• **Objective 1**:
Copy the column passage from "One of the complications" to "are the horses.", substituting "grandparents" for "elders".
• **Objective 2**:
Resume the column passage on growing up Indian, picking up right after its final sentence.

"I've been writing an opinion column for one publication or another for more than 30 years. When you have promised some editor a certain word count in a certain time, you keep your eyes open for inspiring tidbits, since nobody can always stick with Great Issues. Well, maybe Rush Limbaugh can, but I've never looked up to people who take pride in not thinking deeply.
One of the complications of growing up Indian is that the old people who often have thought deeply about important things are not flashy about it. If young people don't choose to sit still and listen, most elders are like Robert Redford in ''The Horse Whisperer.'' Kids, of course, are the horses.
So you get to an age when you think you know something, but people whose depth you admire have taught you by example not to be flashy. I had a personal advantage, though, having grown up thinking that Will Rogers was the greatest Cherokee who ever lived. I have a bit broader perspective on greatness now, but I'll always be an admirer of the man who entertained so well but clearly thought about what he said.

Records from a collection:
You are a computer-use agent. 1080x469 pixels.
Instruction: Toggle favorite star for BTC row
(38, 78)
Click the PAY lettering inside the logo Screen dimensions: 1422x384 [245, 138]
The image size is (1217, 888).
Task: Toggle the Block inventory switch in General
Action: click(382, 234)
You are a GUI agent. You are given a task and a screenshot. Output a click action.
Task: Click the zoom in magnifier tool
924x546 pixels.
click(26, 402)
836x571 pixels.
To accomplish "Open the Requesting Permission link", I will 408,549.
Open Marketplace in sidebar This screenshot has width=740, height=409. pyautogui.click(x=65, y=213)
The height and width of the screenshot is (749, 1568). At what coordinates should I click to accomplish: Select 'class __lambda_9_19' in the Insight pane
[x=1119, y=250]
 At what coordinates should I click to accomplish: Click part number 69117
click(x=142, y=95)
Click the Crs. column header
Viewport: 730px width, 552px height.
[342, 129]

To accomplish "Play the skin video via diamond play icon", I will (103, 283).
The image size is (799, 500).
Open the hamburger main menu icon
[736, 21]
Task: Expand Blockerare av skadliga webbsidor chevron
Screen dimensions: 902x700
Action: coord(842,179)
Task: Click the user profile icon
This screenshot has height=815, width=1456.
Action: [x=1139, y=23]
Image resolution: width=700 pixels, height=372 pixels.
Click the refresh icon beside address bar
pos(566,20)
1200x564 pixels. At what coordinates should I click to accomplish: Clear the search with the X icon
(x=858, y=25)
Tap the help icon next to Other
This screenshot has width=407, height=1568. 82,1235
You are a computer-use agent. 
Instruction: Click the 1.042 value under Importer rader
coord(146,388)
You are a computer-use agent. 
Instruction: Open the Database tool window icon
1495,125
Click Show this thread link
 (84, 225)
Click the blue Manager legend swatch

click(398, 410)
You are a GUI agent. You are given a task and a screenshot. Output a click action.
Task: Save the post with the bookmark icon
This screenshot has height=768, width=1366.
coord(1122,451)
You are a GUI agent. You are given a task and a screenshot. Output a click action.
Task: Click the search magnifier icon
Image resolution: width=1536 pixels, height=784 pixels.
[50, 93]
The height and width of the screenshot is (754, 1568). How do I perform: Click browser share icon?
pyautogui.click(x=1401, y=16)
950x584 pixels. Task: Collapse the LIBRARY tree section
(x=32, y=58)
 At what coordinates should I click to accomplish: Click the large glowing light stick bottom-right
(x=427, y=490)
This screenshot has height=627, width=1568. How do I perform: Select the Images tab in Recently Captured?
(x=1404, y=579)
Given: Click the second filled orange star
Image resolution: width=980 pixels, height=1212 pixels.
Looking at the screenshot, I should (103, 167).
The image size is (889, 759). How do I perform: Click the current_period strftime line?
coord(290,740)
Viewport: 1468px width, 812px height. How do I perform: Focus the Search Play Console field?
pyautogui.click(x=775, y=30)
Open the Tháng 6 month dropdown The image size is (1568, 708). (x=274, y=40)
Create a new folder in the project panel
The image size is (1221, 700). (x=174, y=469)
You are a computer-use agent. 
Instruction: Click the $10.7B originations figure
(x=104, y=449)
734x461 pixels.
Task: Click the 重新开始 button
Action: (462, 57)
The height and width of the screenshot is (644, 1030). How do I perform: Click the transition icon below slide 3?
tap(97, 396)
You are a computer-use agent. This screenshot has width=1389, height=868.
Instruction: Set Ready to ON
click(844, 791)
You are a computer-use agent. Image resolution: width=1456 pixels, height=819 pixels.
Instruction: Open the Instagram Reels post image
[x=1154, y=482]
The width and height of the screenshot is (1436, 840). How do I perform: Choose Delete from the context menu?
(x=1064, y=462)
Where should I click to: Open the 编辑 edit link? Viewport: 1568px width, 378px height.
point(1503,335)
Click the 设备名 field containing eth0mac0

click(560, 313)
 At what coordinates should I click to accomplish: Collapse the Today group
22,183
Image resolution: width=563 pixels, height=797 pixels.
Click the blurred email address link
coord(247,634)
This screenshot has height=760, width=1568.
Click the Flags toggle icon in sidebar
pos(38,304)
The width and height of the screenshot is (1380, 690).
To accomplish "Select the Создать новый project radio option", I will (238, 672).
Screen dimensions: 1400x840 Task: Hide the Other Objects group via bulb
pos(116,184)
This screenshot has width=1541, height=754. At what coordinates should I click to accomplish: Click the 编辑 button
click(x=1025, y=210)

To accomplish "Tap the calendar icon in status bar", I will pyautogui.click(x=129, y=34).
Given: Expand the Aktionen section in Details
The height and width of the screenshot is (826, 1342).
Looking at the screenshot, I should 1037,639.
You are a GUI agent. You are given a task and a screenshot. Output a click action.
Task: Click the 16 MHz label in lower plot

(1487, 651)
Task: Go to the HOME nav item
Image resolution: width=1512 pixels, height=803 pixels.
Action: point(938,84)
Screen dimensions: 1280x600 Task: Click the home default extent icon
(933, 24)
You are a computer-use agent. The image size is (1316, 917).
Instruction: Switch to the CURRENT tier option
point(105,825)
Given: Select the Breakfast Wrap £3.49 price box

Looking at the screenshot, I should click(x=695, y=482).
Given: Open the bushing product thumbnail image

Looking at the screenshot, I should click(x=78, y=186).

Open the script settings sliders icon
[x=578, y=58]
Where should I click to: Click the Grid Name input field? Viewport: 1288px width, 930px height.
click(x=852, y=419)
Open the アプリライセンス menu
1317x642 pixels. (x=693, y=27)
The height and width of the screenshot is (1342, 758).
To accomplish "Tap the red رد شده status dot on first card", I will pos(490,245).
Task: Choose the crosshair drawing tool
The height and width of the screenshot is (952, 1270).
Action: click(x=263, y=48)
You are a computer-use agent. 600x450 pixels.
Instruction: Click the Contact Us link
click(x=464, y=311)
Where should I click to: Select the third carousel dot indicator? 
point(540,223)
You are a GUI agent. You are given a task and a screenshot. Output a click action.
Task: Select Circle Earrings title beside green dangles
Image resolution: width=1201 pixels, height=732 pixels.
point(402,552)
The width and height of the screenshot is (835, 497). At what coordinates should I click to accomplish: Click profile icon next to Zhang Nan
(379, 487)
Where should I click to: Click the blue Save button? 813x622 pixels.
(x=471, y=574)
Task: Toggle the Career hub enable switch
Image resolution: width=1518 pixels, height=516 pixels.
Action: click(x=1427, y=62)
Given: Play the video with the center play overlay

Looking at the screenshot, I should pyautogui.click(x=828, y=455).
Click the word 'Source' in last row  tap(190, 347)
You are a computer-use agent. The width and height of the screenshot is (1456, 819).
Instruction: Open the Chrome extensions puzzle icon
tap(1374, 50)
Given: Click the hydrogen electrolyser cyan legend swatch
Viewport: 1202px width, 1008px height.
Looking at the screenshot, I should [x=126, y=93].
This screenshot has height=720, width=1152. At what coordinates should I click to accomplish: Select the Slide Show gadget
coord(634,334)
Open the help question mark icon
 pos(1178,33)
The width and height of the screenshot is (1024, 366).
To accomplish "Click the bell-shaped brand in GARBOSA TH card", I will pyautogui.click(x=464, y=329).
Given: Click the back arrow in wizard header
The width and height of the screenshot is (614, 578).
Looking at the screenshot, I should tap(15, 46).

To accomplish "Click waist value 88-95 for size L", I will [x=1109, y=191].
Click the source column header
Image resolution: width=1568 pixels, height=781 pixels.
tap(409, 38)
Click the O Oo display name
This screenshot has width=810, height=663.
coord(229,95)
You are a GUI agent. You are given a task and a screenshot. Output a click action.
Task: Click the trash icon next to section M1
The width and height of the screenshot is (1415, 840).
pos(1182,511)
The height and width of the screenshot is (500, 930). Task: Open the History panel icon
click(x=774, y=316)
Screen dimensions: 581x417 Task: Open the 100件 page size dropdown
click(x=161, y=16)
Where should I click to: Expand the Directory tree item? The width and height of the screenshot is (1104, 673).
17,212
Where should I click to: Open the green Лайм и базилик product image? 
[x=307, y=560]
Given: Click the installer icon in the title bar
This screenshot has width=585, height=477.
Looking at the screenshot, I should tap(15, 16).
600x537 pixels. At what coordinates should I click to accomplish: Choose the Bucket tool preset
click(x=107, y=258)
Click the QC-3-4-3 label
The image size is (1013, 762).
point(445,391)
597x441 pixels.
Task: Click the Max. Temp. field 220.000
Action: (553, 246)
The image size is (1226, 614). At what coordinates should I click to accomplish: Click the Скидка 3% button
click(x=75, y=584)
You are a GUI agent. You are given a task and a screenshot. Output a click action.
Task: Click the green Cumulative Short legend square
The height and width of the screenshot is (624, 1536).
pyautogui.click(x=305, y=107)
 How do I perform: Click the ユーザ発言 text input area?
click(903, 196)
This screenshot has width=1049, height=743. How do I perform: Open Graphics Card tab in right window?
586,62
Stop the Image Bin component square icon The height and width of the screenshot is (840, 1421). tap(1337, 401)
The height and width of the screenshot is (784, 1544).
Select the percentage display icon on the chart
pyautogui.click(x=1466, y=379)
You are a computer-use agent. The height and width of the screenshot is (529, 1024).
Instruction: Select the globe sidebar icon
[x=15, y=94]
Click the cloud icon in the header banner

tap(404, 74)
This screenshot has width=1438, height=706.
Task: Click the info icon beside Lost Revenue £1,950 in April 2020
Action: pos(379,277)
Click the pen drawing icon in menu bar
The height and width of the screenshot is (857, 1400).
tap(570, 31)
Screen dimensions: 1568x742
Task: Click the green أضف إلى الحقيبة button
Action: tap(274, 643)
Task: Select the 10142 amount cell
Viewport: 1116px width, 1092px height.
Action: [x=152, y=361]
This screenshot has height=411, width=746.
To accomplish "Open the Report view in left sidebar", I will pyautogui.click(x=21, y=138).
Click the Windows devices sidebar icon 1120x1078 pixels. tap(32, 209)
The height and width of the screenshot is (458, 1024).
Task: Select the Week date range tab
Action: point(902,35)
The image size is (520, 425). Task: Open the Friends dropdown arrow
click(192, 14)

• **Result 1**:
One of the complications of growing up Indian is that the old people who often have thought deeply about important things are not flashy about it. If young people don't choose to sit still and listen, most grandparents are like Robert Redford in ''The Horse Whisperer.'' Kids, of course, are the horses.

• **Result 2**:
Current events bring to mind one of the great Will Rogers bons mots: ''I'm not a member of any organized political party. I'm a Democrat.'' The ability of the donkeys to snatch defeat from the jaws of victory has always astonished me, but they are really out over the edge of crazy this year.
First, the leading Democrat in early polls turns out to be the only candidate who can unite the Republican base: Hillary Clinton. The most experienced candidates - Chris Dodd, Joe Biden and Bill ''Judas'' Richardson - all failed to reach double digits. When her coronation was delayed by the technicality of having insufficient votes, Clinton led the media on a tour of fantasyland trying to find a metric by which she could prevail. Rush Limbaugh contributed ''Operation Chaos,'' encouraging Republicans to vote in Democratic primaries for Clinton in the interest of uniting the Republican Party.
Clinton, in the meantime, embarked on ''Operation Kitchen Sink,'' which involved shoveling so much dirt on Barack Obama that he would be crippled for the general election. This tactic is also known as ''Hillary in 2012,'' given the history-making aspect of 2008. "
Get the Story:
Steve Russell: Odds & ends
(Indian Country Today 4/21)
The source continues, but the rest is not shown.